● BACAAN YANG DITAMPILKAN
################

Visi Seni Pemimpin
Indonesia
sedang berpesta politik. Pemilihan Presiden dan clon legislatif sudah
di depan mata. Sementara musim pemilihan gubernur banyak digelar di
pelbagai daerah, menjadi ajang terbesar yang akan menentukan arah dan
warna Provinsi di kancah nasional. Visi misi digulirkan. Kampaye tiada
habis disuluh. Gambar para calon menghiasi setiap jalan, dari lorong
kampung hingga keramaian kota. Namun demikian, pesta demokrasi itu
mengguratkan satu catatan penting bagi publik, melihat sejauh mana visi
yang diemban para calon pemimpin dalam menyemai pencitraan atas dirinya.
Segala hal dapat digunakan sebagai titik ukur, dari hitung-hitungan
materi, penampilan diri, kemampuan sosialisasi, komunikasi dan tak
terkecuali visi budaya, terutama kesenian.
Seni Memimpin
Dari
pelbagai episentrum isu bidikan kampanye, seolah hanya kesenian yang
sama sekali belum tersentuh. Kebudayaan menjadi anak tiri dari timbunan
wacana populis yang digaung-gaungkan oleh para calon pemegang kebijakan.
Visi politik dan ekonomi menjadi isu krusial dalam setiap kampanye.

################

● INFORMASI YANG DIBERIKAN
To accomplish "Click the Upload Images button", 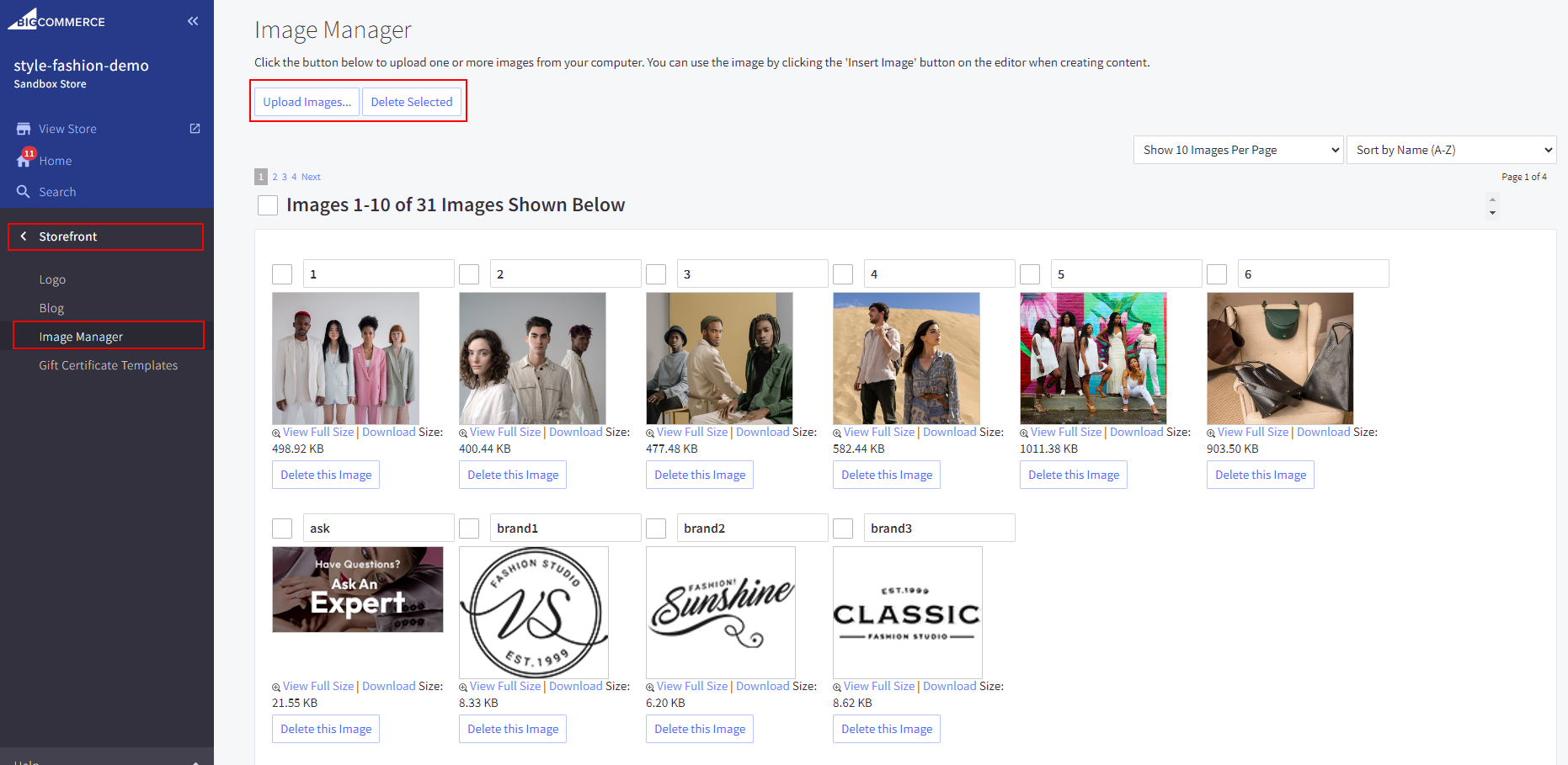I will 307,102.
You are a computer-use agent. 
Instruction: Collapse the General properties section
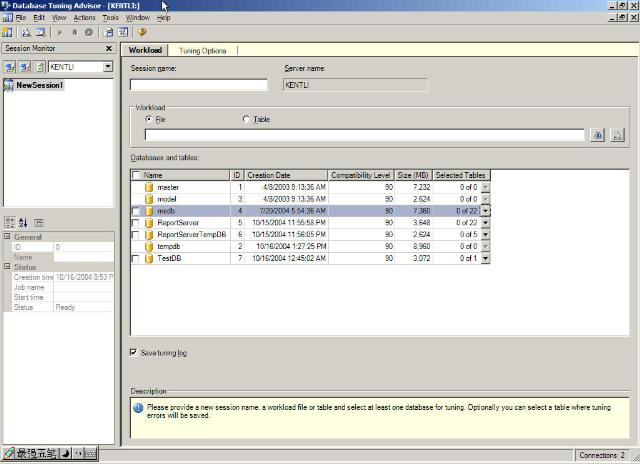7,237
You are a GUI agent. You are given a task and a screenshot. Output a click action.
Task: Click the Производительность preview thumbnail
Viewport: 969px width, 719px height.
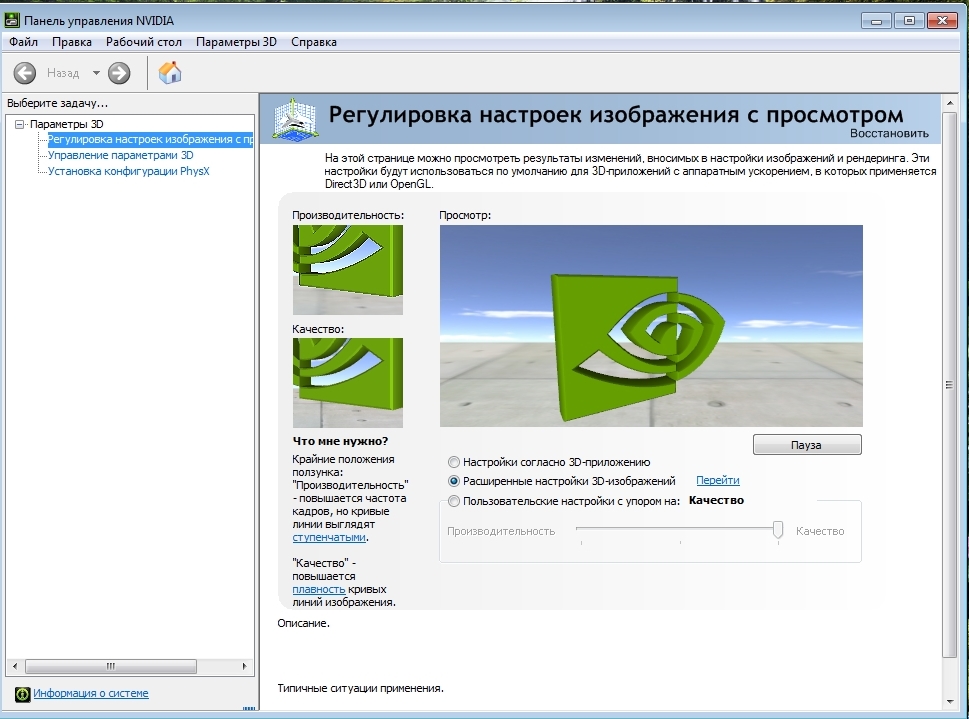tap(347, 270)
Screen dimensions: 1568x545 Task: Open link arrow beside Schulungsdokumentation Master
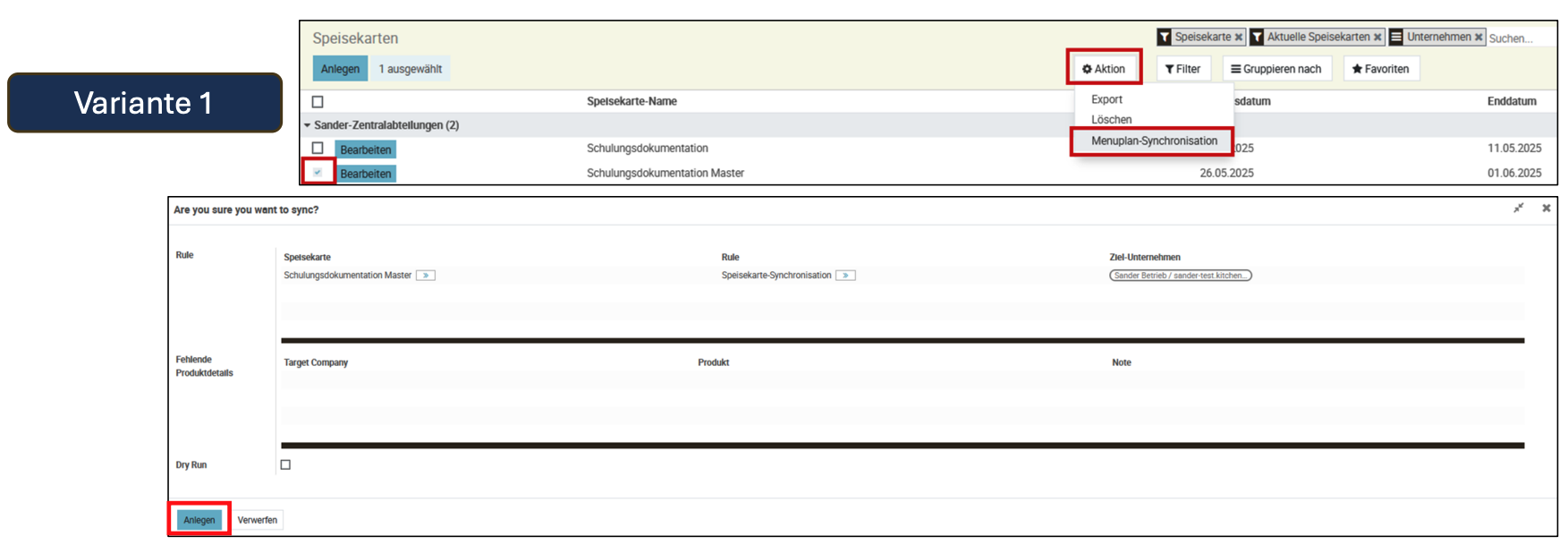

################

● SOAL TERTULIS 1
Menurut teks tentang visi seni pemimpin, visi apa yang menjadi isu krusial dalam setiap kampanye?
● SOAL TERTULIS 2
Nyatakan baris-baris catatan, dari baris yang memuat "You are a computer-use agent." sampai dengan akhir catatan, sebagai tabel Markdown berkolom Nomor dan Baris. Lewati baris kosong dan jangan sertakan gambar dalam jawaban.
Teks dan catatan di atas tidak saling berkaitan.

● KELUARAN 1
Visi politik dan ekonomi menjadi isu krusial dalam setiap kampanye.

● KELUARAN 2
| Nomor | Baris |
|---|---|
| 1 | You are a computer-use agent.  |
| 2 | Instruction: Collapse the General properties section |
| 3 | 7,237 |
| 4 | You are a GUI agent. You are given a task and a screenshot. Output a click action. |
| 5 | Task: Click the Производительность preview thumbnail |
| 6 | Viewport: 969px width, 719px height. |
| 7 | tap(347, 270) |
| 8 | Screen dimensions: 1568x545 Task: Open link arrow beside Schulungsdokumentation Master |